───── TASK INPUTS ─────
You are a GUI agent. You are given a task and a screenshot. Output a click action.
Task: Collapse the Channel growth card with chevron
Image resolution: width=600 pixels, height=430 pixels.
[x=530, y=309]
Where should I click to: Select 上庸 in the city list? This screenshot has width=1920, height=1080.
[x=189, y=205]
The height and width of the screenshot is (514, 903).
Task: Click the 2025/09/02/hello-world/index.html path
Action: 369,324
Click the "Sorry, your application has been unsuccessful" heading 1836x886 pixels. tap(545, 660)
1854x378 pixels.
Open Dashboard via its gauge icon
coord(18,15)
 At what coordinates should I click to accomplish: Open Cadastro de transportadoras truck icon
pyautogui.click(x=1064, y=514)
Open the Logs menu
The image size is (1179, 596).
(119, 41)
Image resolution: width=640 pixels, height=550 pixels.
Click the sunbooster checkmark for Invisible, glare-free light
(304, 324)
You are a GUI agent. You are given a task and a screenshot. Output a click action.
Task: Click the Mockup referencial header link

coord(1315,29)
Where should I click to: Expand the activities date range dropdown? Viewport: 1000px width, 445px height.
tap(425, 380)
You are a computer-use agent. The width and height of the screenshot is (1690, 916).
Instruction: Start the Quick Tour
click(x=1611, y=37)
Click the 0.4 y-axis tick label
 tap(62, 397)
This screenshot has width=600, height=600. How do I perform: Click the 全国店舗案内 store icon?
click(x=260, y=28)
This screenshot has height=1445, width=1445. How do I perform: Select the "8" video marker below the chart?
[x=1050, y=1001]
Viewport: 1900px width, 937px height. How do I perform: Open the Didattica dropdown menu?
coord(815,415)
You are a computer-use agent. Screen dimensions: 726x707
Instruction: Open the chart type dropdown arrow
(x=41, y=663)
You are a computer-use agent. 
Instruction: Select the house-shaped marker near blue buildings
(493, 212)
─────
> [DIRECTIONS FOR THIS TASK]: Search the data for the word "agent" and copy each line where it appears.

> [FINISHED TASK]:
You are a GUI agent. You are given a task and a screenshot. Output a click action.
You are a GUI agent. You are given a task and a screenshot. Output a click action.
You are a computer-use agent. The width and height of the screenshot is (1690, 916).
You are a computer-use agent. Screen dimensions: 726x707
You are a computer-use agent. 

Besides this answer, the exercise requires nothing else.